Your goal: When you reach the line containing "Open the emoji picker smiley icon" in the entries below, begin reproducing lines exactly, and stop once the line containing "Task: Open the hamburger" is done.

======== Source material ========

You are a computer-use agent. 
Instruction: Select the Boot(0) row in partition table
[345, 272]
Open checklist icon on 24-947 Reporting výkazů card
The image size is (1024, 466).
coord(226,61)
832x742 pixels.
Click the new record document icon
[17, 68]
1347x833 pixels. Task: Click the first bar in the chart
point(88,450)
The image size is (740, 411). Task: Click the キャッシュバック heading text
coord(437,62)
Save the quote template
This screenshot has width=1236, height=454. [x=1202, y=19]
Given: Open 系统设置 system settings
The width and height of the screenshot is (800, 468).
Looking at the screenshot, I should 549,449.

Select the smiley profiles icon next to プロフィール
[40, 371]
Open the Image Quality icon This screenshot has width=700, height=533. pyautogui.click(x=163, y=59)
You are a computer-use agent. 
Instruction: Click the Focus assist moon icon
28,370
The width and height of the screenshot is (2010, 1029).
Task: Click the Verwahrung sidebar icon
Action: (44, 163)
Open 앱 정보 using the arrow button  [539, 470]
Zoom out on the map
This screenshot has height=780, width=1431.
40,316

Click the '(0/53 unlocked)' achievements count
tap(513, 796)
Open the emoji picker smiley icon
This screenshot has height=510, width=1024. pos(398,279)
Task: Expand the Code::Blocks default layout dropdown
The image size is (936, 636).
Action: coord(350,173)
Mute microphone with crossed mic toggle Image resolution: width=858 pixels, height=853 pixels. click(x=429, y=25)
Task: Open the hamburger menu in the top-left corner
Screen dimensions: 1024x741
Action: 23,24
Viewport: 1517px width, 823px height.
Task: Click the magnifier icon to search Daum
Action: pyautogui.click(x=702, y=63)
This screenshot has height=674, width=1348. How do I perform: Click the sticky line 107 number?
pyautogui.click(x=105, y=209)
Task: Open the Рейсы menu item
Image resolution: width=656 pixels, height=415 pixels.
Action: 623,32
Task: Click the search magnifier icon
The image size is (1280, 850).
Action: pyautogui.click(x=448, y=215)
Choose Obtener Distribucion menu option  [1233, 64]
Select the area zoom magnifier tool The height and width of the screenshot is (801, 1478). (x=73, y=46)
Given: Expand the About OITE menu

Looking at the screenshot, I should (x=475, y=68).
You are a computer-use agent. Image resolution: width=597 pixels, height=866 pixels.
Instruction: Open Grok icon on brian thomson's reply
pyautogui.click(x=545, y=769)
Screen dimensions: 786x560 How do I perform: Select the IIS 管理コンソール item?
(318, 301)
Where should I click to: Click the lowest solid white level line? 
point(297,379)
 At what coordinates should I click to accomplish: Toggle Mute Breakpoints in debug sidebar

========

Written solution:
Open the emoji picker smiley icon
This screenshot has height=510, width=1024. pos(398,279)
Task: Expand the Code::Blocks default layout dropdown
The image size is (936, 636).
Action: coord(350,173)
Mute microphone with crossed mic toggle Image resolution: width=858 pixels, height=853 pixels. click(x=429, y=25)
Task: Open the hamburger menu in the top-left corner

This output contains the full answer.